:: Work to be completed ::
Scan the material for the word "icon" and copy each line where it occurs.

:: Input for this task ::

◇ ◇ ◇ ◇ ◇ ◇ ◇

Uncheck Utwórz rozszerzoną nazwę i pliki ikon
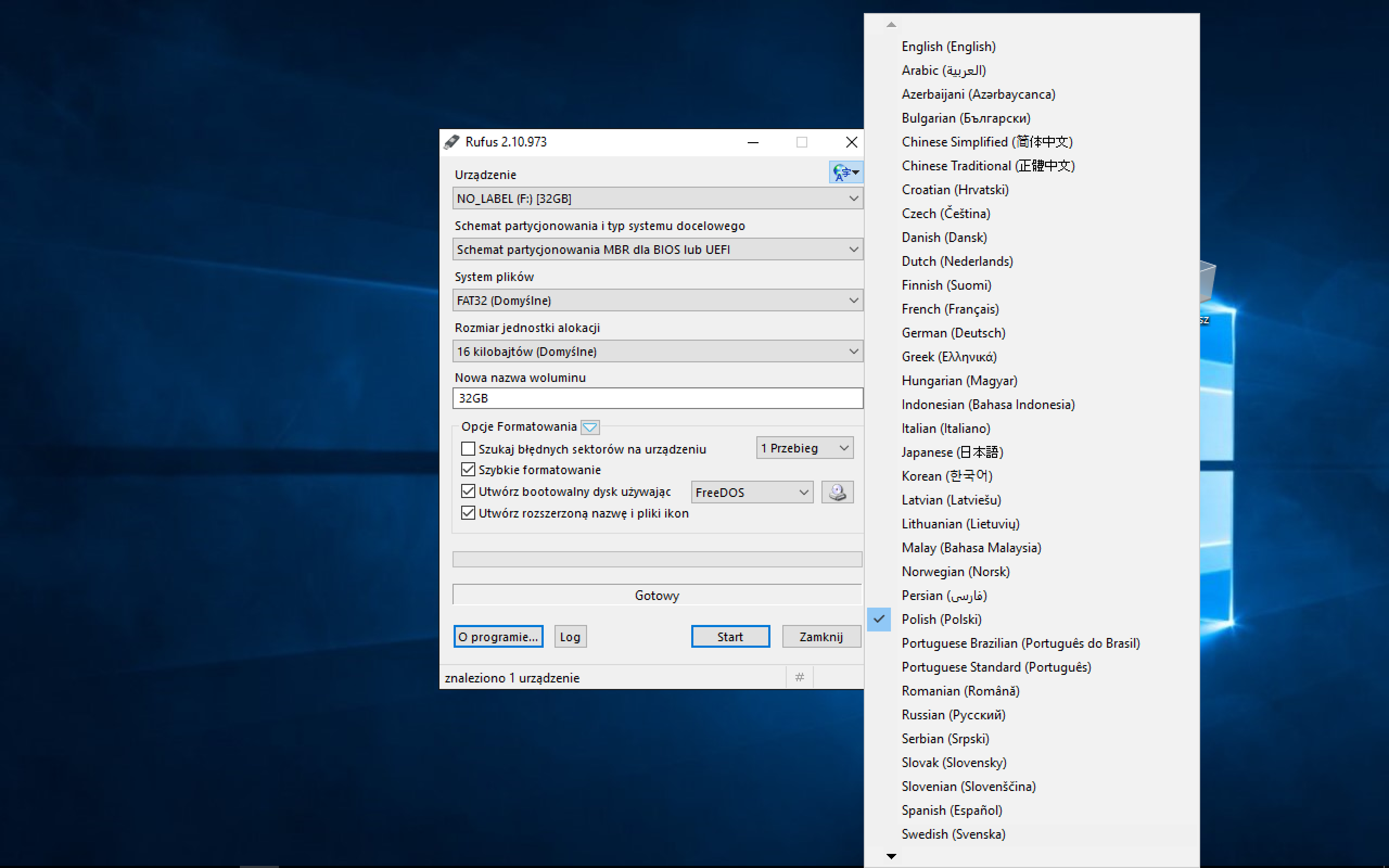 tap(468, 513)
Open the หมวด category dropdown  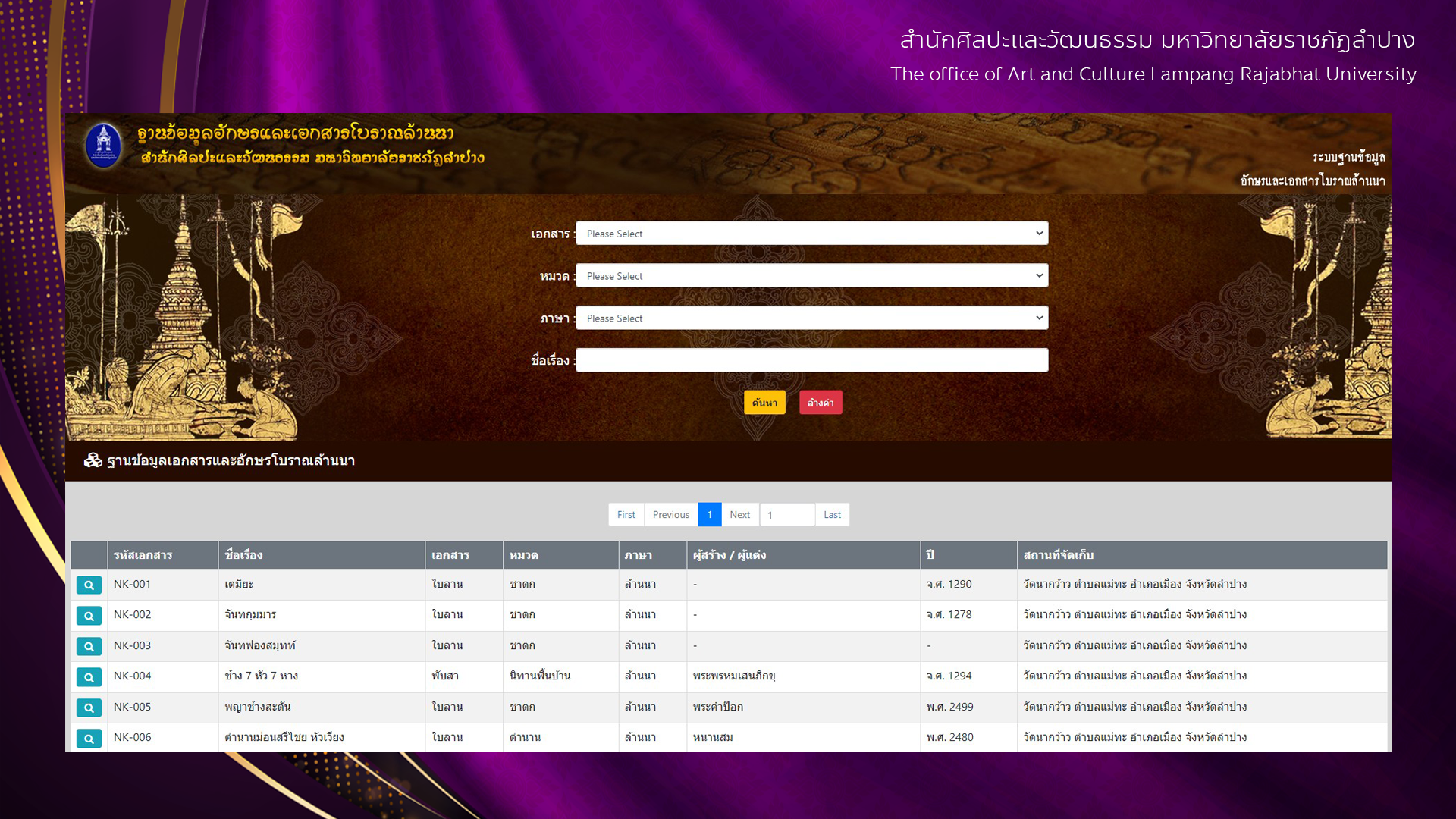811,276
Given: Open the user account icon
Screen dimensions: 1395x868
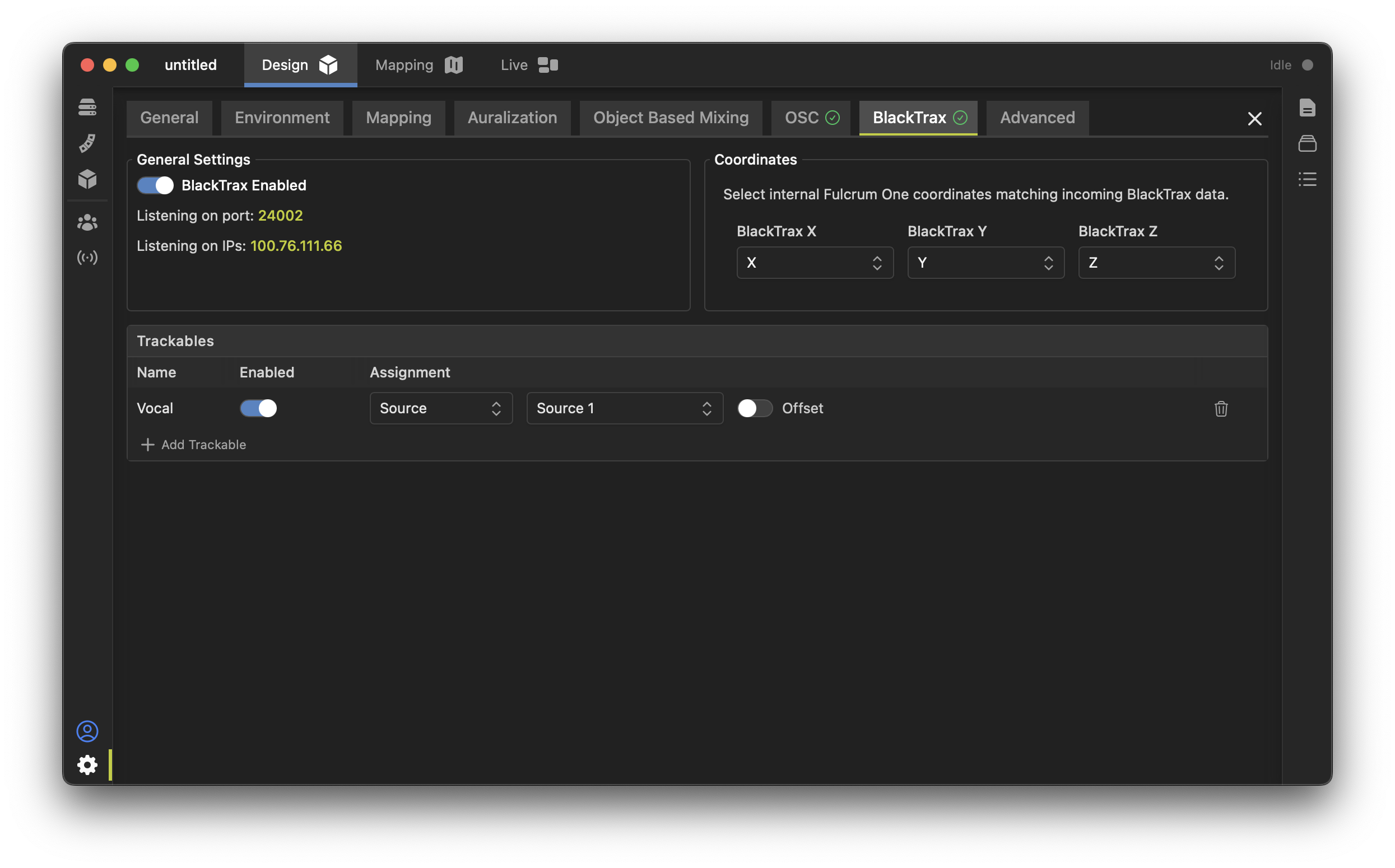Looking at the screenshot, I should coord(87,731).
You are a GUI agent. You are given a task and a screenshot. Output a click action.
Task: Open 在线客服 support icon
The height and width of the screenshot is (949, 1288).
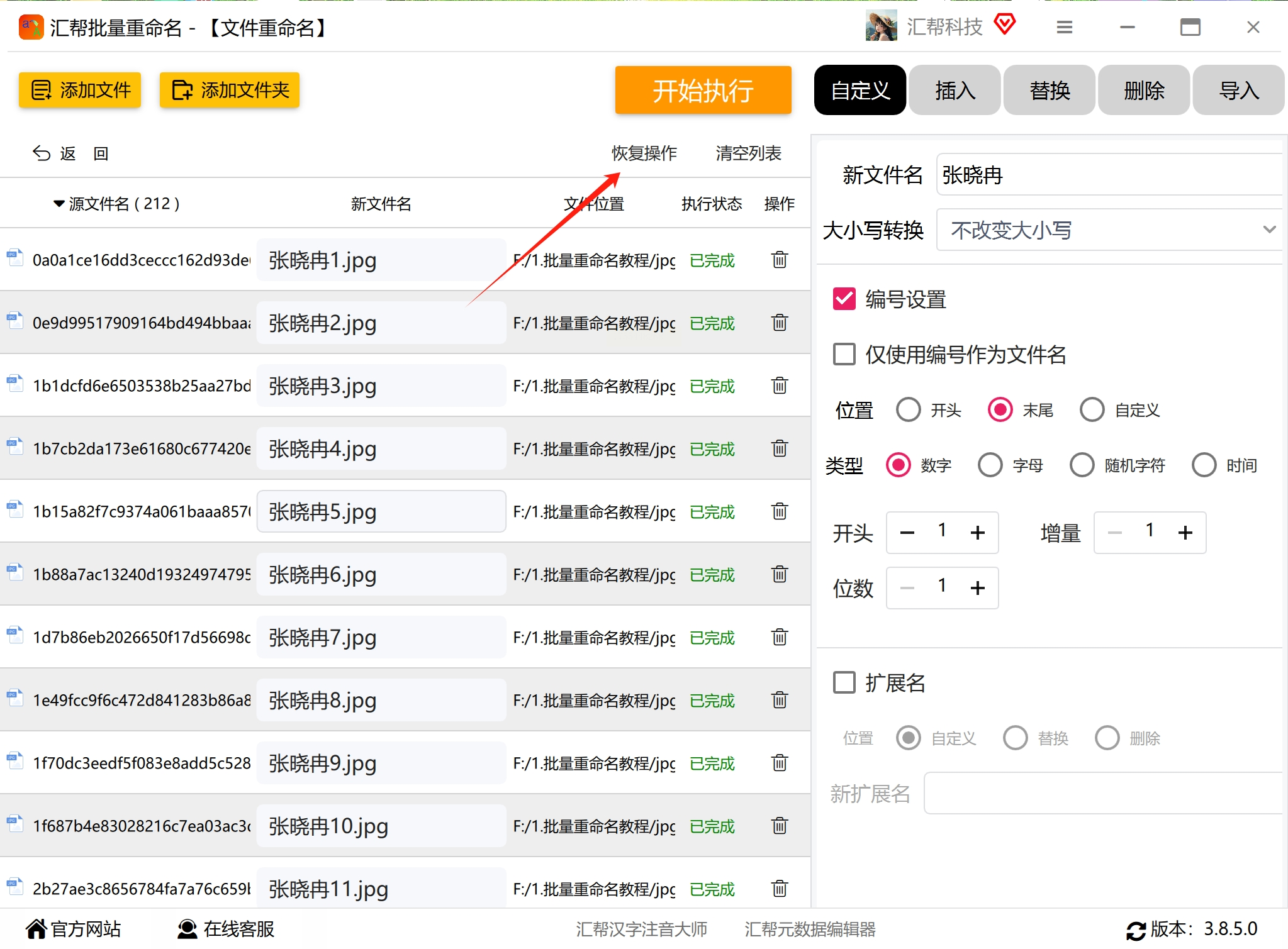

◇ ◇ ◇ ◇ ◇ ◇ ◇

:: Answer section ::
Given: Open the user account icon
Task: Open 在线客服 support icon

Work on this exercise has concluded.